-- Your task --
When a line in the entries below contains the word "computer", copy that line.

-- Data extracts --
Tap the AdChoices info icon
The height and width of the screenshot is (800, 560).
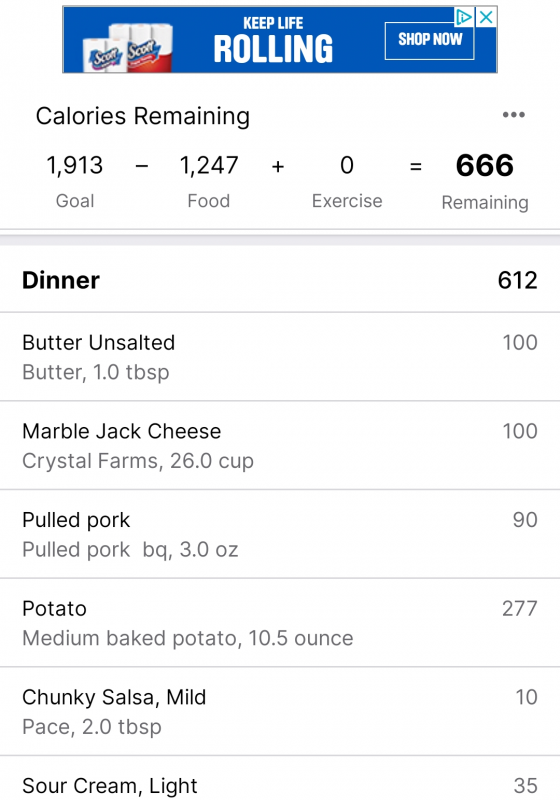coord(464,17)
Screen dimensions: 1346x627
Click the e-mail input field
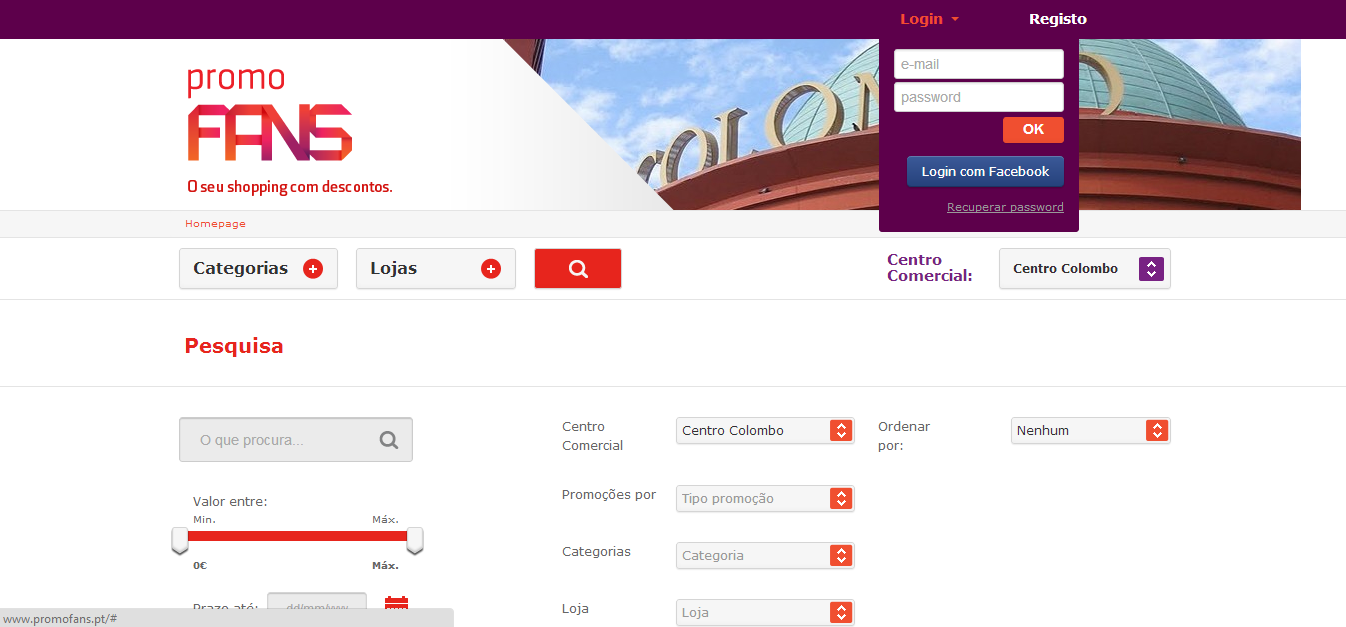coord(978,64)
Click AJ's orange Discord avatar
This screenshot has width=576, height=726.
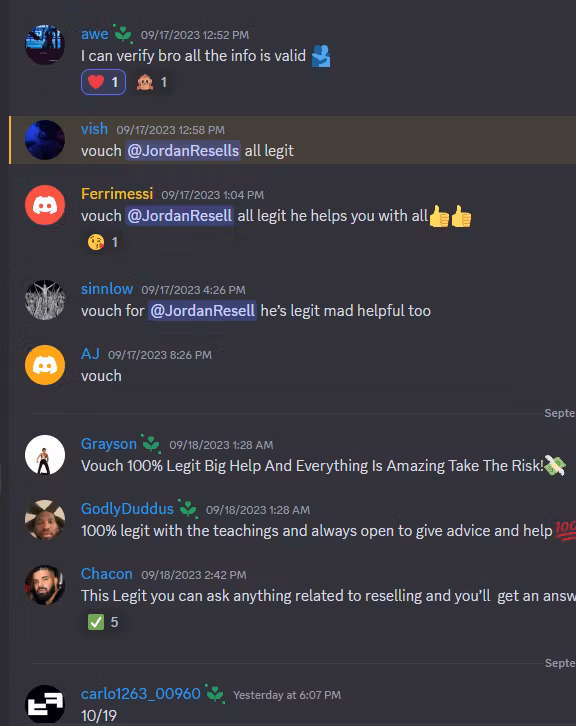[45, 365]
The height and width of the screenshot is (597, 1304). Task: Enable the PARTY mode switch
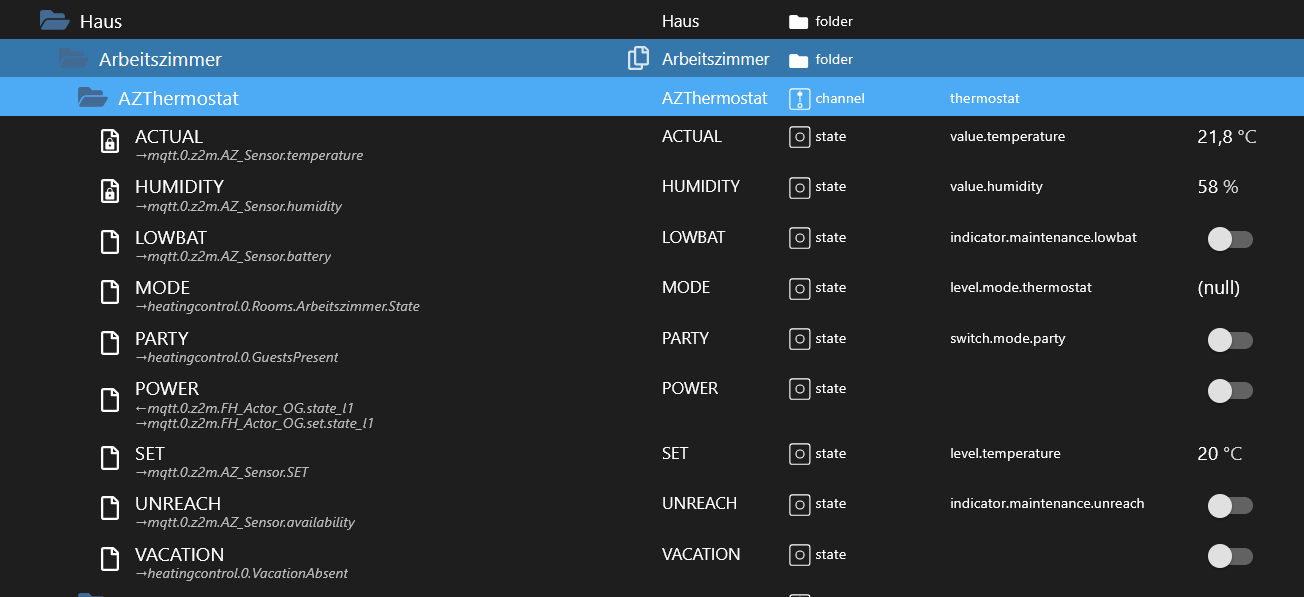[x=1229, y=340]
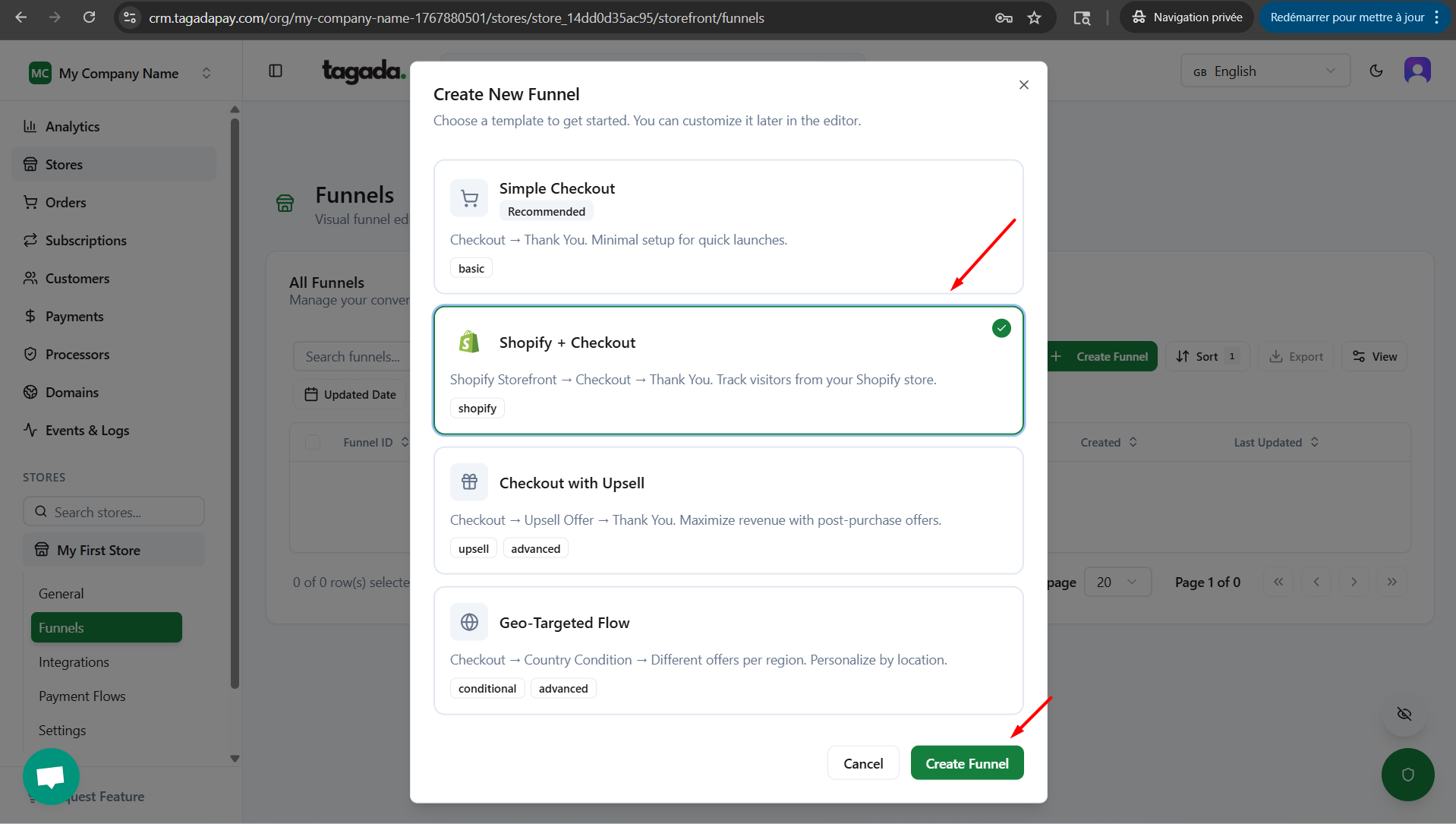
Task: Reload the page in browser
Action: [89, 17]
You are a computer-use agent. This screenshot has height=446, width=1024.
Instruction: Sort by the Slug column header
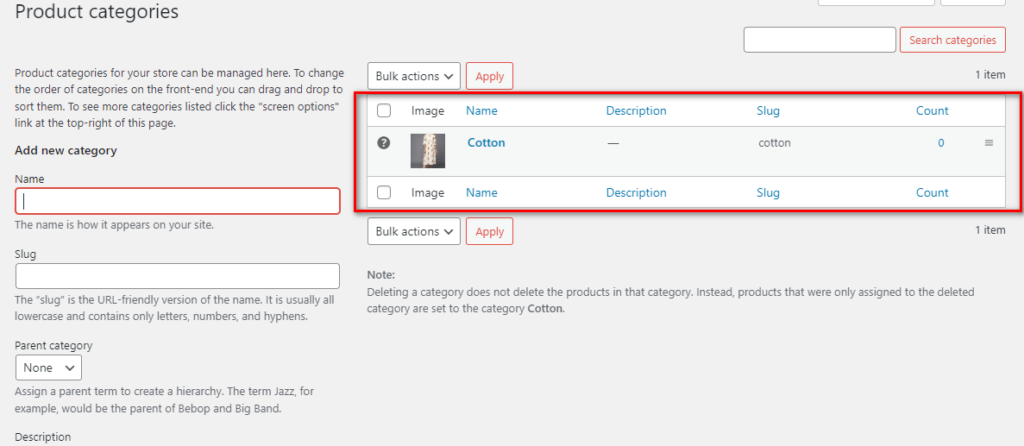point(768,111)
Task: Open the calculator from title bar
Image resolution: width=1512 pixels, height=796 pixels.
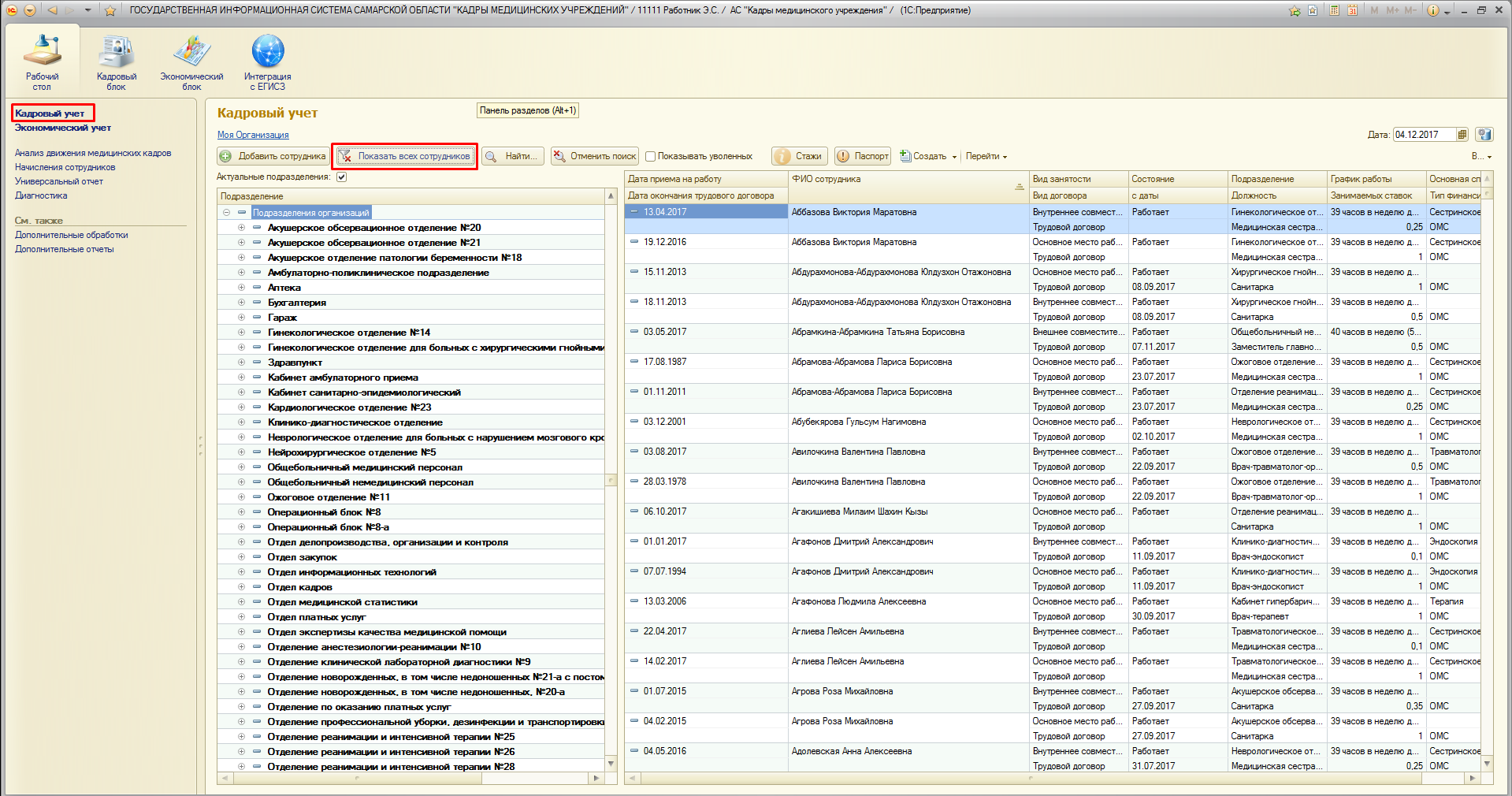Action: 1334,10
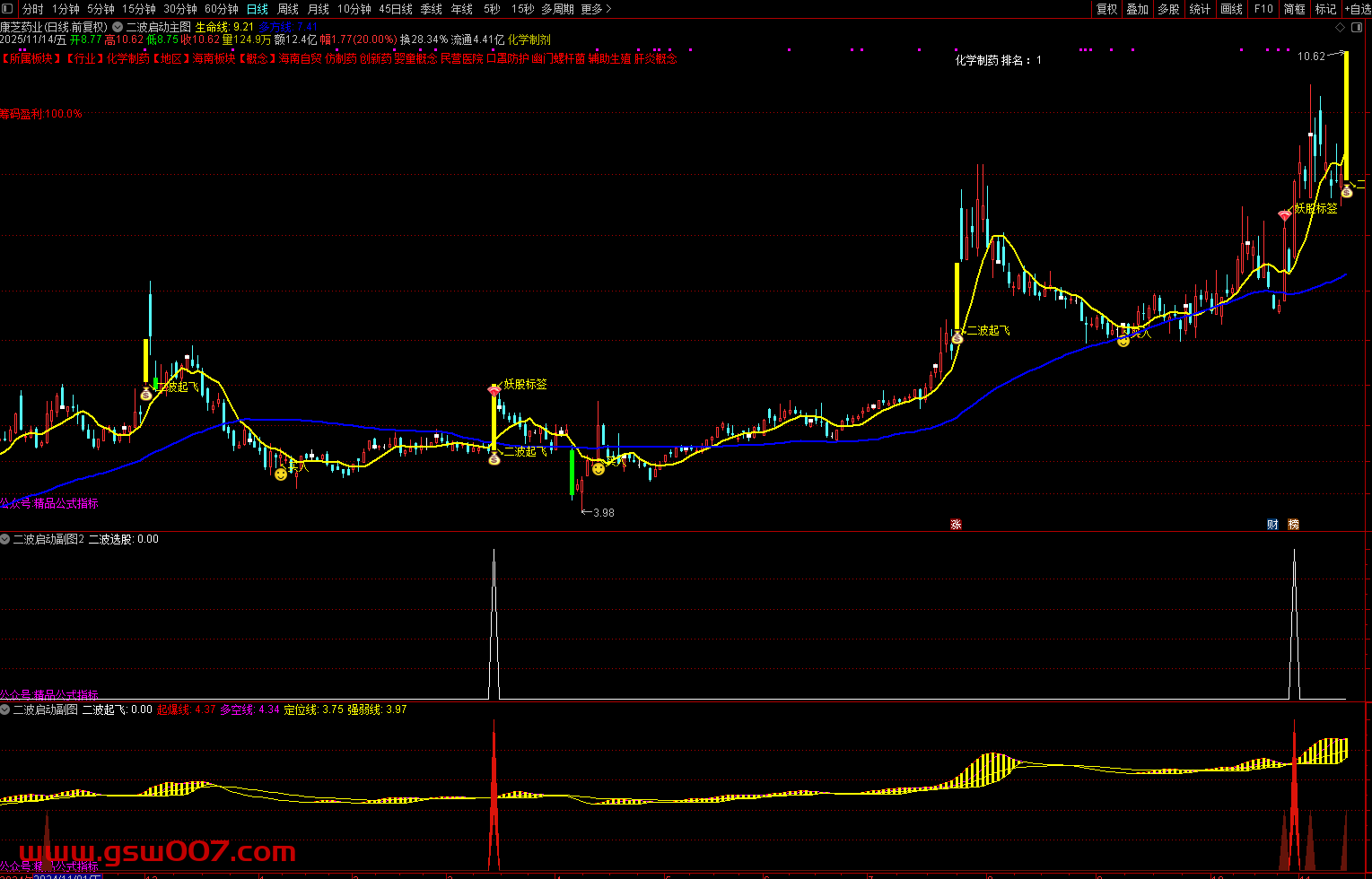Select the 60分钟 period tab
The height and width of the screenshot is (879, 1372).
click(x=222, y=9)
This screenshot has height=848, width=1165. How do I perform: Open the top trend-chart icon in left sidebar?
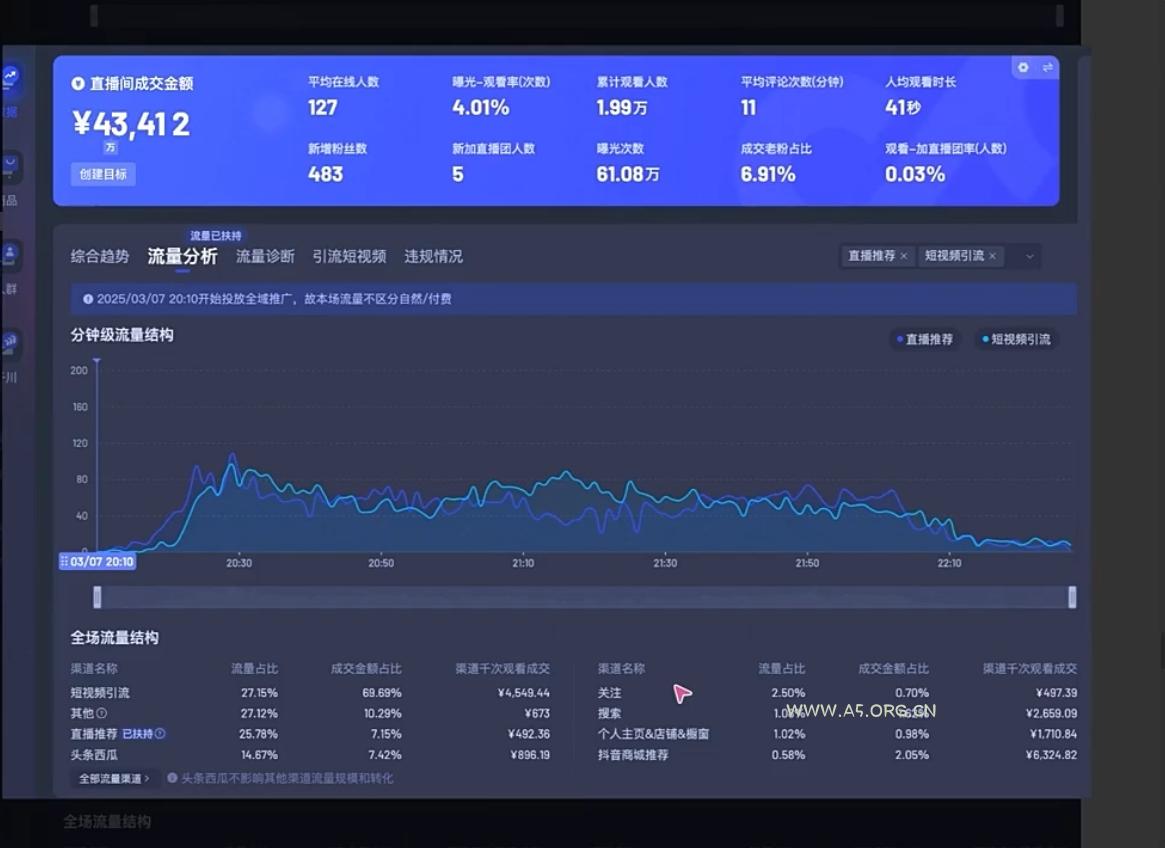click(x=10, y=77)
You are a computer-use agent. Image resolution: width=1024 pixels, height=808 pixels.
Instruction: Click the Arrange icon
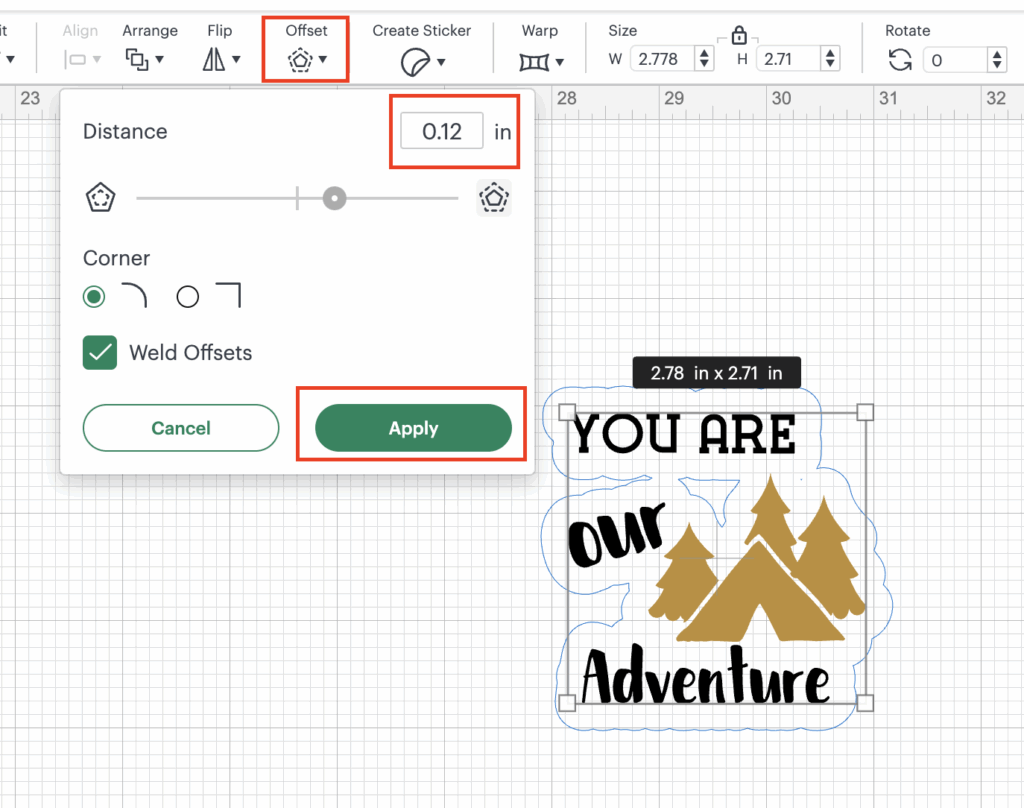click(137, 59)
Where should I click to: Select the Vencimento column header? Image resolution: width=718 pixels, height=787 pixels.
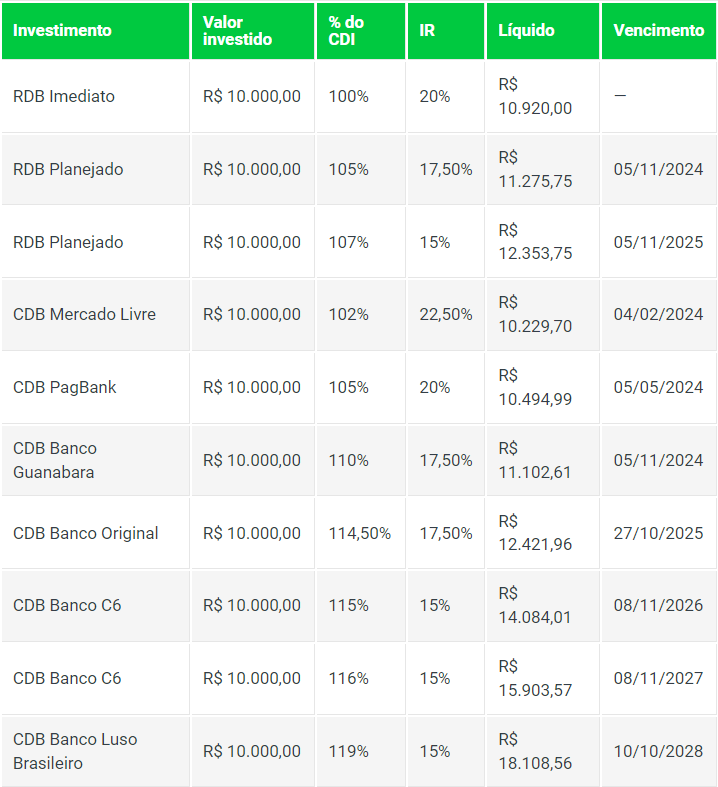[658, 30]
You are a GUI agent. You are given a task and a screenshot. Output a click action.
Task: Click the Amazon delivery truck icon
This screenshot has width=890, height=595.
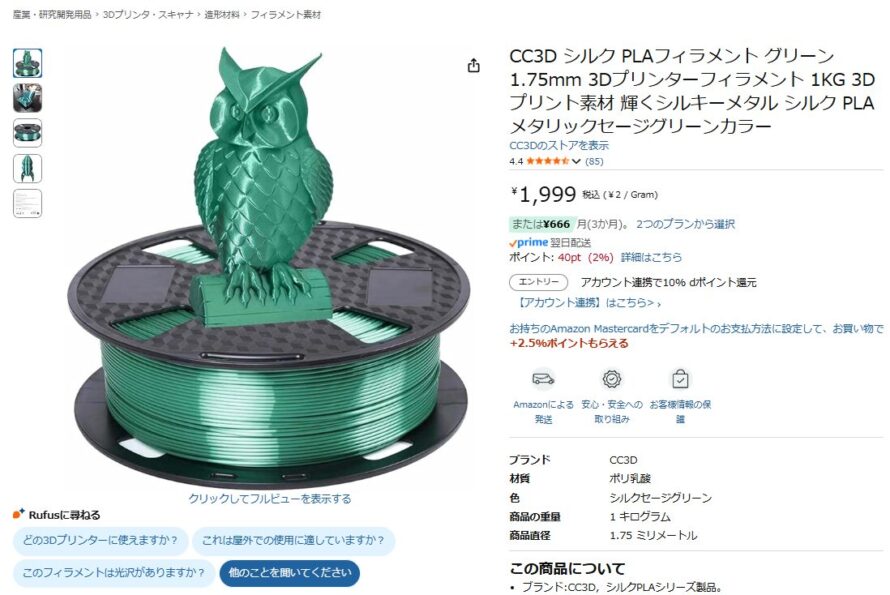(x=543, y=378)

-- Expected answer --
You are a computer-use agent. This screenshot has height=446, width=1024.
You are a computer-use agent. Image resolution: width=1024 pixels, height=808 pixels.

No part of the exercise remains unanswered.